A severe hypoxic insult is known to induce dramatic reductions in newborn intestinal blood flow and is, thus, considered a vector for the development of neonatal intestinal ischemic diseases. Dopexamine (DPX) is a novel synthetic agent that has potent B2-adrenoceptor and dopaminergic activity, the clinical effects of which include an increase in cardiac output and in mesenteric blood flow. Having previously shown that infusion of DPX before hypoxia (HYP) mitigated the reduction in newborn mesenteric blood flow, we sought to define its efficacy when given after an established hypoxic insult.

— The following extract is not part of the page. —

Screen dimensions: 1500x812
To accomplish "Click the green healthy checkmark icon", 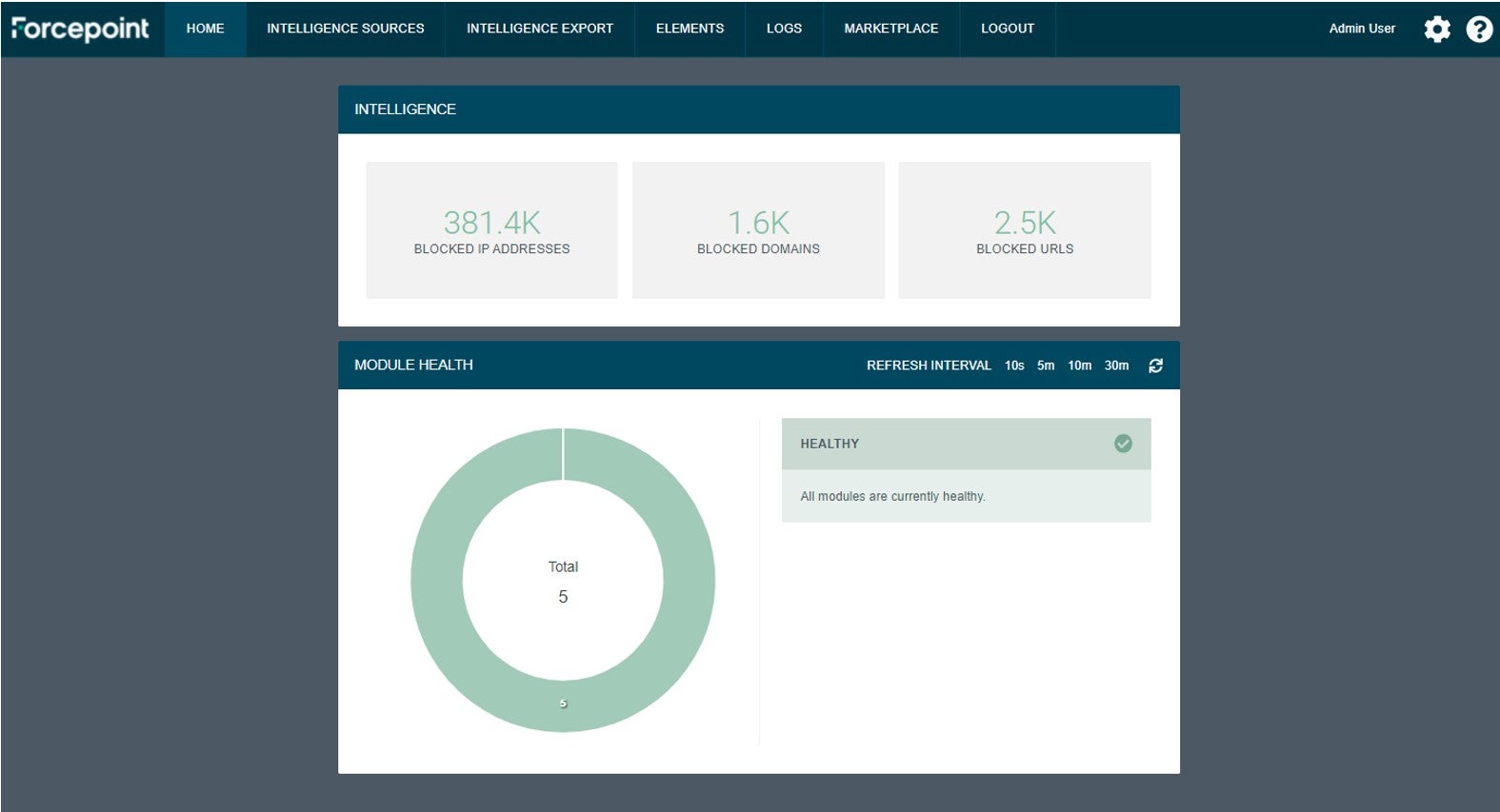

Ultrasonic transit time blood flow probes were placed around the ascending aorta and cranial mesenteric artery of anesthetized, mechanically ventilated 0 to 2-day-old piglets. Small bowel mucosal oxygenation was observed with a tissue oxygen monitoring system. After stabilization, animals were subjected to one of the following: HYP (FIO2 = 0.12) for 60 minutes (n = 12); DPX (5 microg/kg/min) infusion begun 10 minutes after induction of HYP/DPX (n = 11). Almost no alterations in any of the monitored variables were shown in a group (n = 5) of similarly instrumented, untreated animals. In contrast, although both hypoxic piglet groups experienced significant (P < 0.05, analysis of variance) declines from baseline cardiac output, mesenteric blood flow, and mucosal oxygenation, each of these deleterious effects was significantly (P < 0.05) blunted in the DPX-treated animals. During periods of systemic hypoxemia, the reductions in neonatal mesenteric blood flow and oxygenation can be somewhat blunted by DPX. As such, this agent may prove of clinical benefit when an infant is threatened by a hypoxic episode.